Sunday, May 10, 2009

You can make it: whipped cream!

I was going to show you how to make your very own butter tonight. But found out, as I assembled the necessary tools, that my food processor is broken! Darn, that means I have to buy a new one. :) Instead, I'm going to show you how incredible easy it is to make whipped cream. I make my own rather than buy because (a) store bought is horrendous tasting, (b) store bought is full of sugar and I'm diabetic (though I don't always behave like it), and (c) it's so incredibly easy, you'll never go back once you try it out.

I actually started making my own when I was in the midst of the South Beach diet several years back. I wanted something to put on berries in the spring and summer, on top of sugarless angel food cake. I loved it!

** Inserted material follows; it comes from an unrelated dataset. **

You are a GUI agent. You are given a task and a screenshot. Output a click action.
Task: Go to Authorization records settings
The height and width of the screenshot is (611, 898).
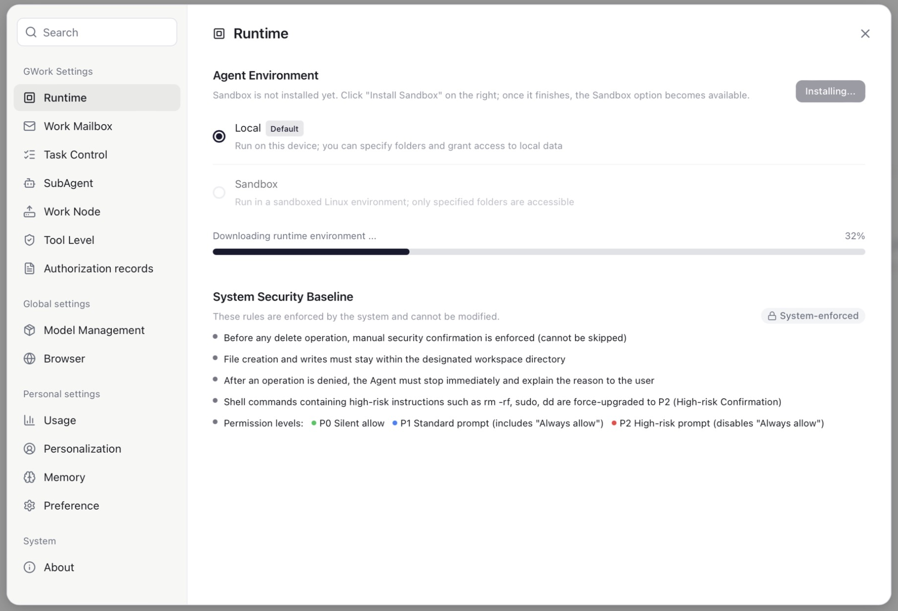(97, 269)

So, here we go! You'll need:

  • 1/2 pint of heavy whipped cream (I recommend organic and the best you can afford - I love Straus Family Creamery)
  • Sugarless sweetener to taste (I use about 1/2 packet of Equal or a teaspoon of Splenda - I like mine not really sweet)
  • A splash of vanilla (again, the best you can afford - it makes a difference!)

Might seem obvious, but just in case - check the date of your cream before buying, and then before using! I always give mine a nice shake before opening up, so that any of the fat solids that may have separated to the top mix in with the rest of the cream.

If you're smarter than me, you'll chill your beaters and bowl ahead of time. I always forget. In any event, pour about half the bottle (I hate to measure - I cook like my grandmothers!) into the bowl. For you purists, one half pint = one cup.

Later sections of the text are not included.